What can't be said can be written: Herta Müller
Charlotte West · 7 Dec 2009, 19:01
Published: 07 Dec 2009 19:01 GMT+01:00
- Nobel Week kicks off with feast and fancy (06 Dec 09)
- German author wins Nobel Literature Prize (08 Oct 09)
- Le Clézio travels into 'the forest of paradoxes' (07 Dec 08)
Müller opened her speech with the question “Do you have a handkerchief?”, which her mother asked her every morning before she left the house. She would return to the house each day to fetch her handkerchief, a subtle and unspoken reminder of maternal love that remained with the young girl throughout the day.
“The question 'Do you have a handkerchief?' was an indirect display of affection. Anything more direct would have been embarrassing and not something the farmers practiced. Love disguised itself as a question,” she said.
Müller, who was born in a German-speaking enclave in Romania in 1953, then recounted her experience working in a factory as a translator, a job she was later fired from because she refused to work as an informant for the secret police.
Of the security official, she said: “With his briefcase under his arm he said quietly: 'You'll be sorry, we'll drown you in the river.' I said as if to myself: 'If I sign that, I won't be able to live with myself anymore, and I'll have to do it on my own. So it's better if you do it.'”

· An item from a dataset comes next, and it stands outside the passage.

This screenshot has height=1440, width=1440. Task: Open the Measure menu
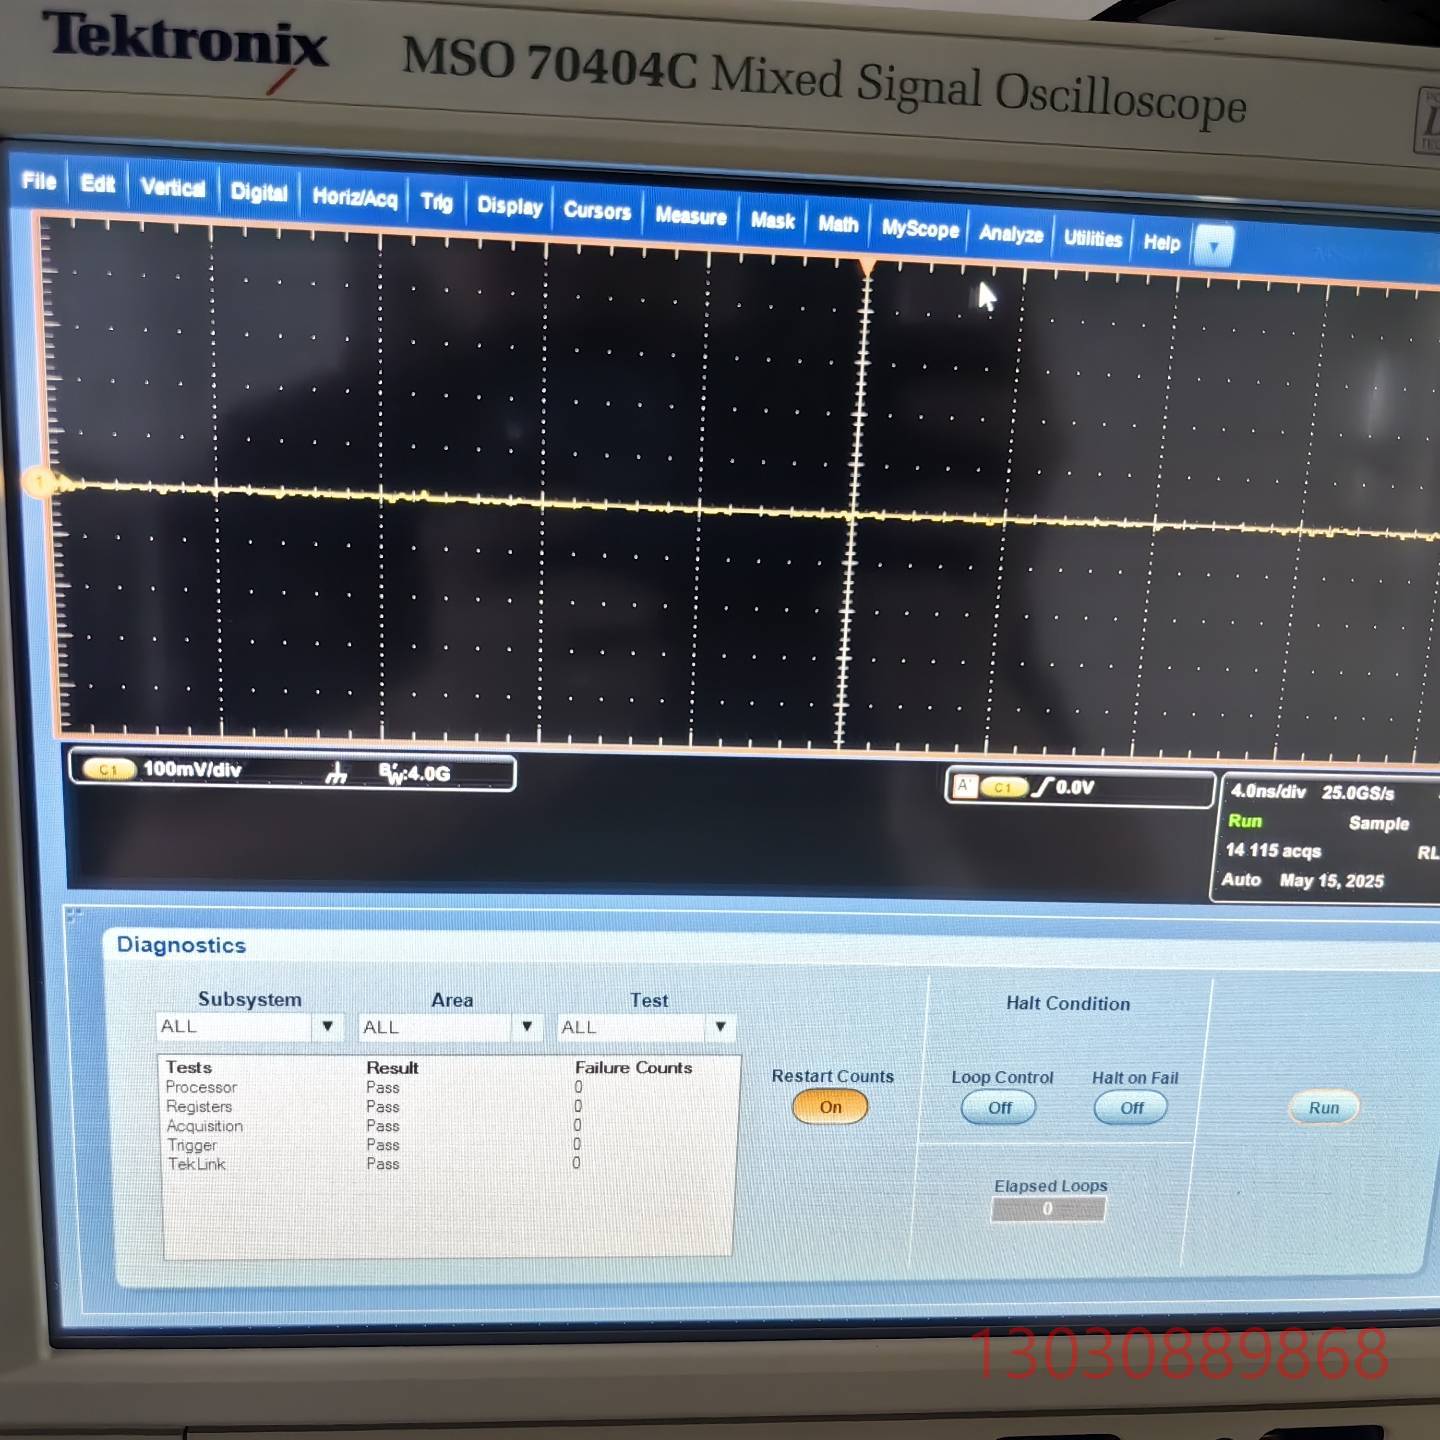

Returning to the symbolic handkerchief, Müller described its multi-layered meaning and its power of healing. “No other object in the house, including ourselves, was ever as important to us as the handkerchief. Its uses were universal: sniffles; nosebleeds; hurt hand, elbow or knee; crying, or biting into it to suppress the crying,” she said.

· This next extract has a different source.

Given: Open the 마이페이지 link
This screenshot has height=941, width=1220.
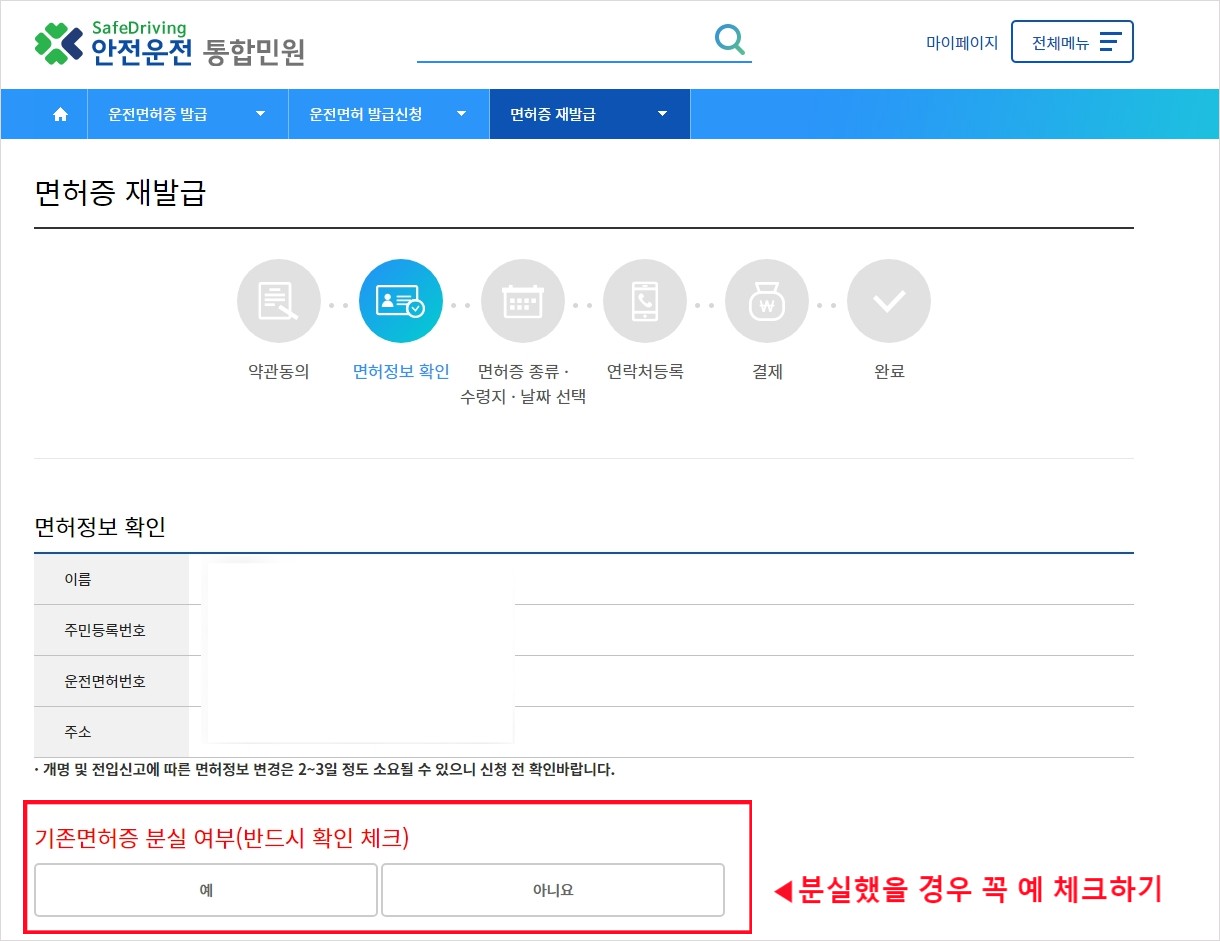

She then explained the symbolism of the handkerchief in the context of her experience under the dictatorship of Ceauşescu; the smallest objects and gestures of resistance represent the resilience of the human spirit in the face of adversity. “Is the question 'Do you have a handkerchief?' impossible to get rid of, even with a hammer and sickle, even with all the camps of Stalinist re-education?” Müller mused.
The literature laureate also reflected on her family's struggle to reconcile the death of her uncle, who was a soldier in the German SS during WWII. It was the death of a Nazi, and the death of a son.
Müller then spoke of the power of the written word, and her own decision not to collaborate with the Communist authorities. “What can't be said can be written, because writing is a silent act, a labour from the head to the hand,” she said.
“I talked a great deal during the dictatorship, mostly because I decided not to blow the trumpet. Usually my talking led to excruciating consequences. But the writing began in silence, there on the stairs, where I had to come to terms with more than could be said. What was happening could no longer be expressed in speech,” she continued.
Müller concluded her Nobel literature lecture by returning to the original question, pondering its true meaning:
“I wish I could utter a sentence for all those whom dictatorships deprive of dignity every day, up to and including the present—a sentence, perhaps, containing the word handkerchief. Or else the question: 'Do you have a handkerchief?' Can it be that the question about the handkerchief was never about the handkerchief at all, but rather about the acute solitude of a human being?”
Müller will receive the Nobel Prize in Literature on Thursday at the Stockholm Concert Hall.